⟨

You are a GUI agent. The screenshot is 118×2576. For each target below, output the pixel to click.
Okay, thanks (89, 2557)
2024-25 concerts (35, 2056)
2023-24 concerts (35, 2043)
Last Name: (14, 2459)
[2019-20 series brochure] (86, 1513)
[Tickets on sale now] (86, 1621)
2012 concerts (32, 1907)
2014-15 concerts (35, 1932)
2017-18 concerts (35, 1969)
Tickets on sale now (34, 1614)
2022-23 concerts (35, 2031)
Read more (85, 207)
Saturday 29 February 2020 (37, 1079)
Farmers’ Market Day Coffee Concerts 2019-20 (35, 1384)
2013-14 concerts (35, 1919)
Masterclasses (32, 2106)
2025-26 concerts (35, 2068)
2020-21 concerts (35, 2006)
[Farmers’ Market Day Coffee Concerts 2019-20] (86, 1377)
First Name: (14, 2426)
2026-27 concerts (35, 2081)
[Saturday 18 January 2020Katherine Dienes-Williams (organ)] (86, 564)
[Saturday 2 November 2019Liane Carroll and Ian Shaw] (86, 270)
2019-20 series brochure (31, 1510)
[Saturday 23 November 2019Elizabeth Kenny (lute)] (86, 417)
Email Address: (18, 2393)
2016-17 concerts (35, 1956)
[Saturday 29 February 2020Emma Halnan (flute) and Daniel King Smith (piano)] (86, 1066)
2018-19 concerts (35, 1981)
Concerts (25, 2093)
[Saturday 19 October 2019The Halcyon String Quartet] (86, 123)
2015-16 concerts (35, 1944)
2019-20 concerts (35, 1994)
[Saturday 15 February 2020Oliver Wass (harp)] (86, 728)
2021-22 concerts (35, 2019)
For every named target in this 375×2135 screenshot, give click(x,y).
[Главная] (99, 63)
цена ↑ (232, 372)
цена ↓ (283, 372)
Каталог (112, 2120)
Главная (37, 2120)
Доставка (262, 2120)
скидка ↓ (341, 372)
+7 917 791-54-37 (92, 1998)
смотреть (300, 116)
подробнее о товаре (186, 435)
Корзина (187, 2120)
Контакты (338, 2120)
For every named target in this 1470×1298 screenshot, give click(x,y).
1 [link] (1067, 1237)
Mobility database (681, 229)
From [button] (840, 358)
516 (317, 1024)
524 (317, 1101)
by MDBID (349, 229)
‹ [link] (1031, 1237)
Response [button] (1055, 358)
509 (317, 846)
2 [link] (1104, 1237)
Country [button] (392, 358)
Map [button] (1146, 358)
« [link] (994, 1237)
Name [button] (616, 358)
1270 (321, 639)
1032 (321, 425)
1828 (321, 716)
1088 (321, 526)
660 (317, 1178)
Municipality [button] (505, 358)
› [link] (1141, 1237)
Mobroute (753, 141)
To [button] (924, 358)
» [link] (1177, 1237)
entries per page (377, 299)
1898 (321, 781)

⟩

■ **Try it**
Write out the whole listing exactly.

■ **Exercise solution**
You are a GUI agent. The screenshot is 118×2576. For each target below, output the pixel to click.
Okay, thanks (89, 2557)
2024-25 concerts (35, 2056)
2023-24 concerts (35, 2043)
Last Name: (14, 2459)
[2019-20 series brochure] (86, 1513)
[Tickets on sale now] (86, 1621)
2012 concerts (32, 1907)
2014-15 concerts (35, 1932)
2017-18 concerts (35, 1969)
Tickets on sale now (34, 1614)
2022-23 concerts (35, 2031)
Read more (85, 207)
Saturday 29 February 2020 (37, 1079)
Farmers’ Market Day Coffee Concerts 2019-20 (35, 1384)
2013-14 concerts (35, 1919)
Masterclasses (32, 2106)
2025-26 concerts (35, 2068)
2020-21 concerts (35, 2006)
[Farmers’ Market Day Coffee Concerts 2019-20] (86, 1377)
First Name: (14, 2426)
2026-27 concerts (35, 2081)
[Saturday 18 January 2020Katherine Dienes-Williams (organ)] (86, 564)
[Saturday 2 November 2019Liane Carroll and Ian Shaw] (86, 270)
2019-20 series brochure (31, 1510)
[Saturday 23 November 2019Elizabeth Kenny (lute)] (86, 417)
Email Address: (18, 2393)
2016-17 concerts (35, 1956)
[Saturday 29 February 2020Emma Halnan (flute) and Daniel King Smith (piano)] (86, 1066)
2018-19 concerts (35, 1981)
Concerts (25, 2093)
[Saturday 19 October 2019The Halcyon String Quartet] (86, 123)
2015-16 concerts (35, 1944)
2019-20 concerts (35, 1994)
[Saturday 15 February 2020Oliver Wass (harp)] (86, 728)
2021-22 concerts (35, 2019)
For every named target in this 375×2135 screenshot, give click(x,y).
[Главная] (99, 63)
цена ↑ (232, 372)
цена ↓ (283, 372)
Каталог (112, 2120)
Главная (37, 2120)
Доставка (262, 2120)
скидка ↓ (341, 372)
+7 917 791-54-37 (92, 1998)
смотреть (300, 116)
подробнее о товаре (186, 435)
Корзина (187, 2120)
Контакты (338, 2120)
For every named target in this 1470×1298 screenshot, give click(x,y).
1 [link] (1067, 1237)
Mobility database (681, 229)
From [button] (840, 358)
516 (317, 1024)
524 (317, 1101)
by MDBID (349, 229)
‹ [link] (1031, 1237)
Response [button] (1055, 358)
509 (317, 846)
2 [link] (1104, 1237)
Country [button] (392, 358)
Map [button] (1146, 358)
« [link] (994, 1237)
Name [button] (616, 358)
1270 (321, 639)
1032 (321, 425)
1828 (321, 716)
1088 (321, 526)
660 (317, 1178)
Municipality [button] (505, 358)
› [link] (1141, 1237)
Mobroute (753, 141)
To [button] (924, 358)
» [link] (1177, 1237)
entries per page (377, 299)
1898 (321, 781)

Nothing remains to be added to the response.